The Dark Side of Nobel Prizewinning Research - dnetesn
http://www.france24.com/en/20151004-dark-side-nobel-prizewinning-research
======
rdancer
The problem is the idea that the worth of a scientist or their work can
somehow be established by a title, prize, medal. Much less that the Nobel
Committee members don't conform to the circa-2010s leftist/progressivist
political bias.

People are very quick to delegate the responsibility to decide whether things
are worth our while to somebody, anybody, lest we actually have to do the
evaluating ourselves. Has it won an Oscar? What is the most popular SQL
database? Which University has the highest ranking? Has his work been
published in a respectable journal? All of these questions are a sub-optimal
proxy for "is it the best?" or even a more modest "is it any good?"
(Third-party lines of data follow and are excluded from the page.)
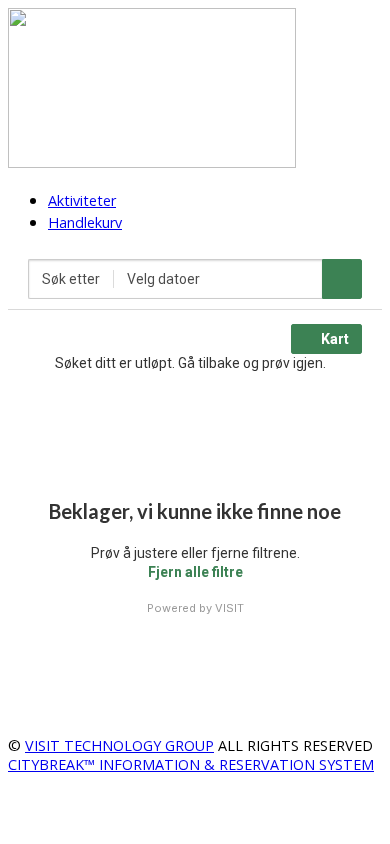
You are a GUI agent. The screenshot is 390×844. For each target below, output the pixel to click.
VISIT (229, 608)
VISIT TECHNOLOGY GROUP (119, 745)
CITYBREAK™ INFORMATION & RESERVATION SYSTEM (191, 764)
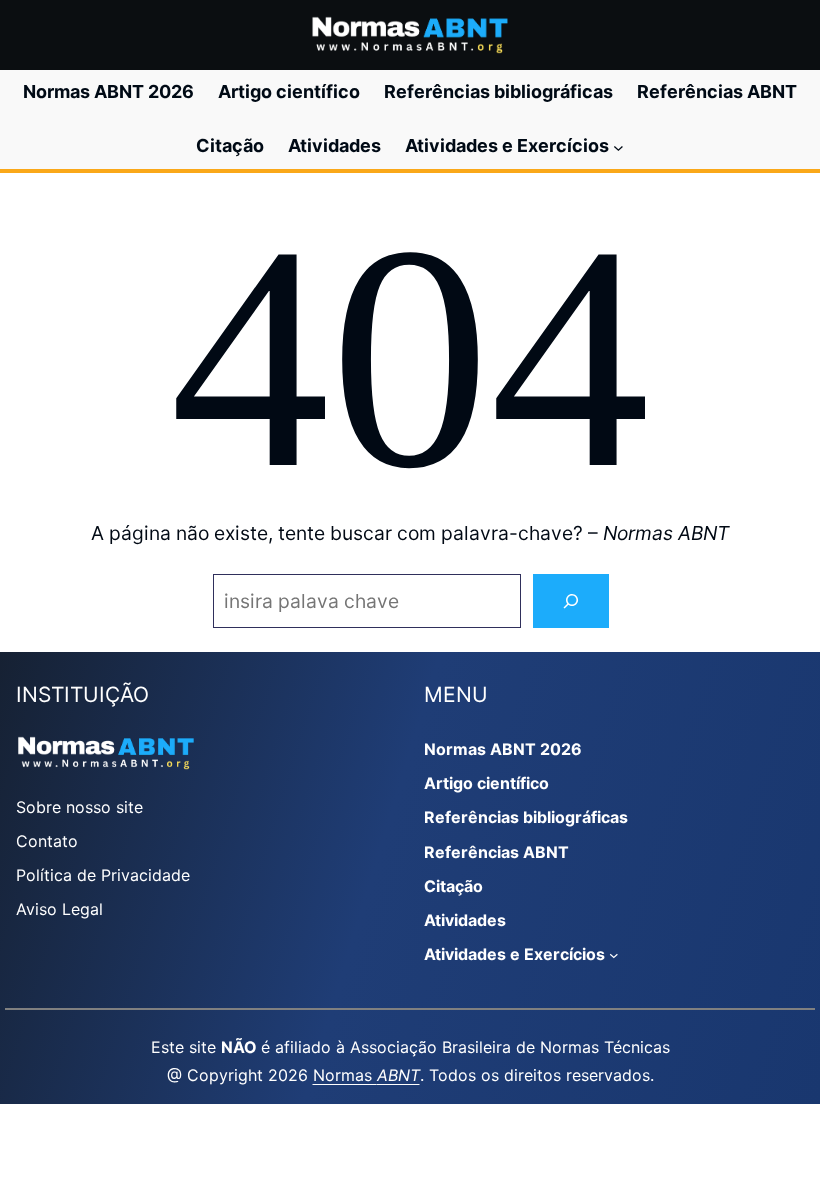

But with the reverence to the Nobel Prize, it's maybe even something else.
It's the human longing for an ultimate authority, for some priest who would
tell us what is good, and what is evil. In that case, I'm glad the author
feels frustrated.

------
aaronmck
I can't figure out what they're implying about Norman Borlaug's award at the
end... that it was a mistake too? Either way, the NYT had a much better
critique of why big scientific prizes are bad:

[http://www.nytimes.com/2015/10/03/opinion/the-folly-of-
big-s...](http://www.nytimes.com/2015/10/03/opinion/the-folly-of-big-science-
awards.html?smid=tw-nytopinion&smtyp=cur)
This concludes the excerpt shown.